Skocz do zawartości

Skyfall (2012), Sam Mendes


Nolaan

Polecane posty

Niestety, oglądając Skyfall miałem przez cały seans wrażenie "amerykańskości" filmu. Co rusz atakowało mnie przekonanie, że Bond jest bardziej Ethanem Huntem niż agentem Jej Królewskiej Mości (ciekawostka nie na temat - wiecie, że Alfred Pennyworth był agentem MI6?). Zawsze oglądając filmy o Bondzie był momenty, w których mówiłem sobie -"taaak, to jest zwykły brytol". W Skyfall tego nie czułem. Owszem doceniam nawiązania do poprzednich odsłon (wybuchający długopis, kilka zabawnych dialogów, no i ten Aston Martin DB5!), doceniam zgrabne, aczkolwiek mało subtelne pokazanie odejścia "starej szkoły" w niebyt. Ale te parę fragmentów wiosny nie czyni. Czarny charakter moim zdaniem stanowczo przeszarżowany aktorsko przez Bardema, Judy Dench zbyt ckliwa momentami, mnóstwo idiotyzmów w fabule (ale no jak, JAK doświadczony agent, szefowa agencji, i stary myśliwy mogli uciekać przed złymi nocą z włączonymi latarkami, którymi machali na wszystkie strony, środkiem pola? no jak?). Ale ogólnie takie 7/10 bo sprawnie zrealizowany i znakomity pościg na początku - Znakomity!

Link do komentarza
Udostępnij na innych stronach

Opcji spoiler to bozia nie nauczyła używać?

A czarny charakter jest zrealizowany genialnie, zupełnie tak samo jak w Batmanie, w końcu główny zły ma swoja osobowość, charyzmę, a nie jest takim samym pionkiem jak w innych filmach.

Link do komentarza
Udostępnij na innych stronach

Akurat czarny charakter został zaprezentowany świetnie. Nie jest to kolejny chory na władzę osobnik, a facet z osobistymi rachunkami do wyrównania, świetnie zarysowaną przeszłością i do tego zagrany fenomenalnie. Nie rozumiem określenia "przeszarżowany aktorsko".

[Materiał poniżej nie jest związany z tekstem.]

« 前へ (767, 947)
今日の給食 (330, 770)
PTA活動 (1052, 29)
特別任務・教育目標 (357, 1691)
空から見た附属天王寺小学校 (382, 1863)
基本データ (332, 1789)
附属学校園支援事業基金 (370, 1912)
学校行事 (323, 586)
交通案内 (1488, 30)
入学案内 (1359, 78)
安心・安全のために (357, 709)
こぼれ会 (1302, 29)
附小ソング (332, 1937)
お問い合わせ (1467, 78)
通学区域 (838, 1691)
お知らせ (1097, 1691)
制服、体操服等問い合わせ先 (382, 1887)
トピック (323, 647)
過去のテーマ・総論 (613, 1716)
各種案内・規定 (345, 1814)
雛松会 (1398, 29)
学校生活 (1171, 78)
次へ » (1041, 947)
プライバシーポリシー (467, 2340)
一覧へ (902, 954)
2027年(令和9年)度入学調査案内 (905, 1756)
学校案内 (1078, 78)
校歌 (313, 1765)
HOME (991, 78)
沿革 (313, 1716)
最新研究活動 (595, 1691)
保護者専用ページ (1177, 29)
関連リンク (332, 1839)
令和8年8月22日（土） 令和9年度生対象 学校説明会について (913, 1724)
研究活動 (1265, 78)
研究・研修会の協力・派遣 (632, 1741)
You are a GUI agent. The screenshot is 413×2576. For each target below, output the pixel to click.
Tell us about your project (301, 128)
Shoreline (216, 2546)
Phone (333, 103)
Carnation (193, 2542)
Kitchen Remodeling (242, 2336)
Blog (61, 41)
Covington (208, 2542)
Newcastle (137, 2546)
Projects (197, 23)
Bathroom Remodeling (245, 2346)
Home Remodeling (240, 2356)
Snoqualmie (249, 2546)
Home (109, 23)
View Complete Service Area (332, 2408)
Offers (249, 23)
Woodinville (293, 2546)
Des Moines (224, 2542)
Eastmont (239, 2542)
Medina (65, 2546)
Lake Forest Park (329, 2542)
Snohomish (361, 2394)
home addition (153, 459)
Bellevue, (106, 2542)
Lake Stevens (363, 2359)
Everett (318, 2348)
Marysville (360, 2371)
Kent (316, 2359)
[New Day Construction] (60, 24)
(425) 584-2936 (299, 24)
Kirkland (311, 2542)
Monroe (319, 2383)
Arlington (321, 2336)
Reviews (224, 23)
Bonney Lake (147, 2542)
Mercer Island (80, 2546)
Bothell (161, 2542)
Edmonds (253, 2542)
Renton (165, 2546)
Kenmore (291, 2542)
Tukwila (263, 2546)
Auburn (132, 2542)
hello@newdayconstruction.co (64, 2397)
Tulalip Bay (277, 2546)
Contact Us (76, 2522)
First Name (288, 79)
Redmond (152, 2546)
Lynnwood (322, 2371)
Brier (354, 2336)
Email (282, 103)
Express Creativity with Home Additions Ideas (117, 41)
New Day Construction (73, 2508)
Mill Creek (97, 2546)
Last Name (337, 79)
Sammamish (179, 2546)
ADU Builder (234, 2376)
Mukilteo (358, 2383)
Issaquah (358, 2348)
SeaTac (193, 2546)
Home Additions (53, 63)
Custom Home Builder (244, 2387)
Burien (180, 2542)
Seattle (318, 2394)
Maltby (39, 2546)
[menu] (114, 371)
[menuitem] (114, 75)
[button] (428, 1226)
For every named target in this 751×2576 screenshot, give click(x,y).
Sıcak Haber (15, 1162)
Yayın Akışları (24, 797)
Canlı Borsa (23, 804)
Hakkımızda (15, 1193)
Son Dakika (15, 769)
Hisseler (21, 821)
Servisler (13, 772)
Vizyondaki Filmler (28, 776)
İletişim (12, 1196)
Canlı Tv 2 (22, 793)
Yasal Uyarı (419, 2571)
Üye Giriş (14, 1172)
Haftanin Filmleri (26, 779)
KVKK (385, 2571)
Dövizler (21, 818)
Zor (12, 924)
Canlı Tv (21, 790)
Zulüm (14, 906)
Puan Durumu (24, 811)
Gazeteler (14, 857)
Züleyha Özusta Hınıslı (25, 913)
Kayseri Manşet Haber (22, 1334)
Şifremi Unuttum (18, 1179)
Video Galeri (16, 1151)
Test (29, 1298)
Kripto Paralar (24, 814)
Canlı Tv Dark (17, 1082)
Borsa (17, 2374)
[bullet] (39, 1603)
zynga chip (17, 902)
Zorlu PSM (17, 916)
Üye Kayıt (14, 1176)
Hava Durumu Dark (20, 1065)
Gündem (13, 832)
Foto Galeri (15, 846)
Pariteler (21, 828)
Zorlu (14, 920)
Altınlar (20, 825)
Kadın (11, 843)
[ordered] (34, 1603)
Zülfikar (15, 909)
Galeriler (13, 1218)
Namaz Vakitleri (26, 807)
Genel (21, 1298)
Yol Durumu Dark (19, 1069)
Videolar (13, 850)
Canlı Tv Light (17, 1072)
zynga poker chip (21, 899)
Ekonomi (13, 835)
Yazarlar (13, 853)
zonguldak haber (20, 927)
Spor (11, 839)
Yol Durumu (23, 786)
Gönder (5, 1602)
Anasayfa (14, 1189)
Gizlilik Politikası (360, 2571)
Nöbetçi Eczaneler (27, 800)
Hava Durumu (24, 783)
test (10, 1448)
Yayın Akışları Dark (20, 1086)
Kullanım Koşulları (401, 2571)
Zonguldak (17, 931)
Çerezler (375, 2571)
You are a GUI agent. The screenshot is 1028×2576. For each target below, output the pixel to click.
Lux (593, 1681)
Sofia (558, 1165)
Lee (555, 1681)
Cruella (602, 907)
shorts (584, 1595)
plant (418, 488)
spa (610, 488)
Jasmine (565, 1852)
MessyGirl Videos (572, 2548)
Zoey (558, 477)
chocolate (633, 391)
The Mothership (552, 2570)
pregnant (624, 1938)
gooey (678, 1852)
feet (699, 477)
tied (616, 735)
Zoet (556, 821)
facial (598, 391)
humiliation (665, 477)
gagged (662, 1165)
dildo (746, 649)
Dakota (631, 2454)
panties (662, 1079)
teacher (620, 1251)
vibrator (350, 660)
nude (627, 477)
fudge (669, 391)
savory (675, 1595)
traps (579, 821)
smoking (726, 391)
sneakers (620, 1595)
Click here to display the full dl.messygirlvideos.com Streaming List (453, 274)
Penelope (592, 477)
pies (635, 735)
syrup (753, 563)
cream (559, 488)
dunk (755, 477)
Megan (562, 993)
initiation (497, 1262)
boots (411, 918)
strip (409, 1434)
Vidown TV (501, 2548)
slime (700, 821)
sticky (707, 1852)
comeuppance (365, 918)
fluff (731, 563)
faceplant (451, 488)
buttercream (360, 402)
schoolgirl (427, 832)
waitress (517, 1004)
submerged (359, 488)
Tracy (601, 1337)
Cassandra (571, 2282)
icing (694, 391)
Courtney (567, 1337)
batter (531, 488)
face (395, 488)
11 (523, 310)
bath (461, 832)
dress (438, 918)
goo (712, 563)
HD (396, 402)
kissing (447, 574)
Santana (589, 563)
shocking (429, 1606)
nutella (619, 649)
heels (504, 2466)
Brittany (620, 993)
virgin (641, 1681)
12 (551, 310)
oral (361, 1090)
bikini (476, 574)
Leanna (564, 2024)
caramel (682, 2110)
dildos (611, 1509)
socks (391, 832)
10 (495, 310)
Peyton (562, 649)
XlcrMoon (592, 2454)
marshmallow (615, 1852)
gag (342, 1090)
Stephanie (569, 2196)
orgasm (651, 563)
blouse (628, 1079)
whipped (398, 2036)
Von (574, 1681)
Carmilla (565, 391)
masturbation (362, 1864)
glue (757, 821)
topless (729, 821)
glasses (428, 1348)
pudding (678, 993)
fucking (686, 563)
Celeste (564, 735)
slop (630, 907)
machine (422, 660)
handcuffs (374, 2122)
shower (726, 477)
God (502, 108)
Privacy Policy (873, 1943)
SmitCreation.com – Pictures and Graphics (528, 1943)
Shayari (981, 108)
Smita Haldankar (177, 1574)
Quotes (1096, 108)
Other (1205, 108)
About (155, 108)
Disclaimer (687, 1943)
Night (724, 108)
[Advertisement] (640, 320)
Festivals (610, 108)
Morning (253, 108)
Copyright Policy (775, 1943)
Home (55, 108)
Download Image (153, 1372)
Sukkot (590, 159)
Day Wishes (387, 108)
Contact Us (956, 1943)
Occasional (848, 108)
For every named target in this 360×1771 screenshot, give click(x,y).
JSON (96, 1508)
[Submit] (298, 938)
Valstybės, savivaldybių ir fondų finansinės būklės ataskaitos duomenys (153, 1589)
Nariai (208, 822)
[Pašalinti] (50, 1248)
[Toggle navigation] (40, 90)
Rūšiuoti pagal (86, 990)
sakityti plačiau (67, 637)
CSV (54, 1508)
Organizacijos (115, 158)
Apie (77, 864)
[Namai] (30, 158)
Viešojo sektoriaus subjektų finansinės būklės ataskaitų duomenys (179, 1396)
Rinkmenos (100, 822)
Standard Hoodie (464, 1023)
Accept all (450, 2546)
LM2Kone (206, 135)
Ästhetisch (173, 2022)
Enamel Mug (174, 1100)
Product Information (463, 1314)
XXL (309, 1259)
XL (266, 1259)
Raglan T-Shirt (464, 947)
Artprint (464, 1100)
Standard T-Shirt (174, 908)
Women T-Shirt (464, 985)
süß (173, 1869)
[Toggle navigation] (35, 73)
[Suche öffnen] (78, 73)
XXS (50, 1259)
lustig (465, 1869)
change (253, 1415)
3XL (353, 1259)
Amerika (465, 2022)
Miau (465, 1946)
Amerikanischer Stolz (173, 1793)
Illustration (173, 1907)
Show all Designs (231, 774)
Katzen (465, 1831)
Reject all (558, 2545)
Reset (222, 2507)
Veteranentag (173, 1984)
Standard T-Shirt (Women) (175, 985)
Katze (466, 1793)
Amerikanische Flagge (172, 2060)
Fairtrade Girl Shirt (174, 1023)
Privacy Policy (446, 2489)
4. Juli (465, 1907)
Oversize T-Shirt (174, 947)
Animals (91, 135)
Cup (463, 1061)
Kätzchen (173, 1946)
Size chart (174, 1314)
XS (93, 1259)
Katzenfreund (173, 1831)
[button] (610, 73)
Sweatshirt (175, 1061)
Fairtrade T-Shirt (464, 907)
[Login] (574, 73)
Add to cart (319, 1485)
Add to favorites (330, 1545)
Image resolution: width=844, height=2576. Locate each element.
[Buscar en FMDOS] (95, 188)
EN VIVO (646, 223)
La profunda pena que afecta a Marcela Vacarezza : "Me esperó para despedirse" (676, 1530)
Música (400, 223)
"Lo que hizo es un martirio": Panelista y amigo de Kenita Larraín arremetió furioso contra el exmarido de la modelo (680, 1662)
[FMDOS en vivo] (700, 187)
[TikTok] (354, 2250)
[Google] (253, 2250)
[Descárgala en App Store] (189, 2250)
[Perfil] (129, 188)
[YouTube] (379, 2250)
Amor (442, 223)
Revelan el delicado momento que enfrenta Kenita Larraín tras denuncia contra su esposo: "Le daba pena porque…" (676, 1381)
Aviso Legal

W sumie rozumiem czemu film może się niektórym średnio podobać. Zauważyłem, że osoby, które znają wizerunek Jamesa Bonda z książek Fleminga, wypowiadają się o filmie bardzo pozytywnie. Dla tych którzy znają Bonda tylko z filmów, może się to wydać film akcji, w którym mało jest Bonda. Akurat Craig to chyba pierwszy aktor, który w pełni zasługuje na miano "Ian"s Flemming James bond 007". Może jeszcze Dalton był blisko i miał do tego predyspozycje, ale nie dało się tego wówczas osiągnąć przez specyfikę kina lat 80. 007 w ostatnich trzech filmach to zimny, bezwzględny, ukształtowany przez doświadczenia typ, który w swoich działaniach nie przebiera w środkach. Do tego jego wizerunek. W klasycznych Bondach przeszkadzało mi to, że 007 zawsze był elegancki, nie krwawił, nie pocił się, zawsze był idealnie ostrzyżony, ogolony, itp. Gdybym oglądał tylko filmy to pewnie by mi to odpowiadało, ale teraz po przeczytaniu kilku powieści nie jestem w stanie niektórych filmów z Bondem oglądać.

Skyfall to imo najlepsza adaptacja twórczości Flemminga (choć blisko na drugim miejscu jest... Casino Royale), ale dopiero drugi najlepszy film z 007. Dalej kocham Goldfinger, bo wyprzedzał swoją kinową epokę o jakieś dwie dekady i był filmem idealnym.

Link do komentarza
Udostępnij na innych stronach

Do momentu złapania "głównego złego" film był spoko. Później nudy poprzetykane głupotkami typu, jak ktoś już wcześniej wspomniał, tribute to Kevin sam w domu. Końcowa batalia jak się domyślam była po to, żeby uzasadnić tytuł filmu? icon_lol.gif Ogólnie kolejna (która to już?) ofiara archetypu "każdy blockbuster musi trwać 2,5 godziny!". Po co? Tego najwyraźniej nie wiedzą sami twórcy, bo ewidentnie brakuje im pomysłów na to, co możnaby w tak długim czasie upchać. No, w przypadku Bonda może chodzić o ulokowanie jak największej ilość produktów.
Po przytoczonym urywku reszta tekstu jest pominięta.